Citing Student Privacy, Court Blocks Random Drug Testing at New Jersey High School
FOR IMMEDIATE RELEASE
Thursday, January 4, 2001
NEWARK--Saying that "students should not have to surrender their right to privacy," a New Jersey judge today blocked a local high school's random drug testing policy in a challenge brought by the American Civil Liberties Union of New Jersey on behalf of three area families.
The policy at Hunterdon Central Regional High School was aimed at students who participate in athletics, extracurricular activities, or park their cars at their high school; it was enacted despite the fact that there is no evidence of a drug problem at the school.
"The Court's opinion recognizes that the State Constitution protects individuals from searches, such as urine tests, unless there is evidence that they have done something wrong or unless the government demonstrates a great need for such a search," said Ravinder S. Bhalla of the Newark firm Krovatin & Associates, who represented the families on behalf of the ACLU.
In an opinion granting the students' motion for an order blocking the policy, Judge Robert E. Guterl of Somerset County Superior Court, said, "This Court agrees with Plaintiffs' argument that the program violates the heightened privacy protection afforded by the New Jersey Constitution and enjoins the further implementation of the program."

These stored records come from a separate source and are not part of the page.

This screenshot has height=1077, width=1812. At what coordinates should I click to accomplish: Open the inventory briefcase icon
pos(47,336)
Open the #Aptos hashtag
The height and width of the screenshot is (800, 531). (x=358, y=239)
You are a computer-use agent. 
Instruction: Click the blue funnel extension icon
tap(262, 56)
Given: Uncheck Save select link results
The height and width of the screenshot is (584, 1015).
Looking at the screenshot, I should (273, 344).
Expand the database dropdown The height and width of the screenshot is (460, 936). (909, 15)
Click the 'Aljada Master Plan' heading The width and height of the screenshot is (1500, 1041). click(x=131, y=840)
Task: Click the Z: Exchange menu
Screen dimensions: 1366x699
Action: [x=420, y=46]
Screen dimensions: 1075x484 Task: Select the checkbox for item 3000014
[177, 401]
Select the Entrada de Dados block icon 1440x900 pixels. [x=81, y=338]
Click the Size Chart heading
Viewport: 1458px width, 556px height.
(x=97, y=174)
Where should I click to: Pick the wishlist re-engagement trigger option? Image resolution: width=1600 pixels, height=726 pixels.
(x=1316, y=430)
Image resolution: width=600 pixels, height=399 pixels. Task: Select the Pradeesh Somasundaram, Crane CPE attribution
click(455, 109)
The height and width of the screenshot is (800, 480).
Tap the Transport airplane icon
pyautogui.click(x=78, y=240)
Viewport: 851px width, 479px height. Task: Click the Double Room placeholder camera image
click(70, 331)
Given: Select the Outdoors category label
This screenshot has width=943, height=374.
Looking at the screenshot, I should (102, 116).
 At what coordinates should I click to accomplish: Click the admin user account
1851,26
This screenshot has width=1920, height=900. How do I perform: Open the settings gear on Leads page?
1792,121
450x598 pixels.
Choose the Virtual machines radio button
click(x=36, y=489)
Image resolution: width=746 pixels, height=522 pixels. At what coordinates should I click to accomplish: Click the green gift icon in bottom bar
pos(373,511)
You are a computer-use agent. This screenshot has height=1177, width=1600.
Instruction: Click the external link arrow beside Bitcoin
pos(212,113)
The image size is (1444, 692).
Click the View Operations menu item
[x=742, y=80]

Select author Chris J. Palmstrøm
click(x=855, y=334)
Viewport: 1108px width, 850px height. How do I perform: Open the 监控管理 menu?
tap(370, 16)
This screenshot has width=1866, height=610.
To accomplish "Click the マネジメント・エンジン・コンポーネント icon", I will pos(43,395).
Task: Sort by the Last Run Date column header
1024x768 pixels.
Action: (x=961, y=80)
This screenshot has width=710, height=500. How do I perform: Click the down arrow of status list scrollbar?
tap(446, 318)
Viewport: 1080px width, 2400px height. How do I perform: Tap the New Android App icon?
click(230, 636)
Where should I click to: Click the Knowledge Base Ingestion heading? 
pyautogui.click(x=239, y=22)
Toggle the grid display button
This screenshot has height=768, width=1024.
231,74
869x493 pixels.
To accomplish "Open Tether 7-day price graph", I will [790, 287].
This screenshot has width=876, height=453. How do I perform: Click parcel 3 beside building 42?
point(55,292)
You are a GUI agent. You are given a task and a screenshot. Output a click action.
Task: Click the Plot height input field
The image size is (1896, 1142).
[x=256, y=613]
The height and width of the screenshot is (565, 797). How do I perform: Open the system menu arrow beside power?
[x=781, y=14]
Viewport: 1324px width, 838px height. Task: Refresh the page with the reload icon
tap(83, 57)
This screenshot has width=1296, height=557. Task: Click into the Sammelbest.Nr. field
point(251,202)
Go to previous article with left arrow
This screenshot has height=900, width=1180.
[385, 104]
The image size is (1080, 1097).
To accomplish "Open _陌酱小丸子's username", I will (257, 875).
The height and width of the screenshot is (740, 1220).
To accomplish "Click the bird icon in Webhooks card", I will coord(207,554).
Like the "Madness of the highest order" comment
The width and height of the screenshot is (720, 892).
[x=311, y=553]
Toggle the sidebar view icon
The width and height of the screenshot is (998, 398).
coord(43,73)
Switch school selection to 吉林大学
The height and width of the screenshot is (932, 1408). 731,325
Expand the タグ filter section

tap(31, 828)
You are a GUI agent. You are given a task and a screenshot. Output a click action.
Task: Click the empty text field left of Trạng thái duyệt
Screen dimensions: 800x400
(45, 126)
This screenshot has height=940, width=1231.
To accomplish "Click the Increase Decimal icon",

"Students should not have to surrender their right to privacy in order to participate in athletics and extracurricular activities, and participation in these school programs does not significantly diminish an individual's reasonable expectation of privacy or the intrusiveness of a suspicionless drug testing program," Judge Guterl wrote.
The new policy was scheduled to go into full effect on September 8, 2000, but was halted by the ACLU's lawsuit, filed on August 17, 2000. The plaintiffs in the lawsuit are families with students at Hunterdon Central who participate in a variety of extracurricular activities and object to the invasive and unnecessary drug testing.
Although the United States Supreme Court has allowed random drug testing of student athletes if a school demonstrates a special need to test, the New Jersey State Constitution provides greater privacy protections than its federal counterpart.
One New Jersey court has previously enjoined a Ridgefield Park High School's policy that called for the random testing of student athletes because the school had failed to show a need for the testing program. Courts in other states, such as Pennsylvania and Indiana, have also held that their state constitutions prohibit such random testing.
The families in the case are represented by Bhalla of the Newark firm Krovatin & Associates and J.C. Salyer and Lenora Lapidus of the ACLU of New Jersey.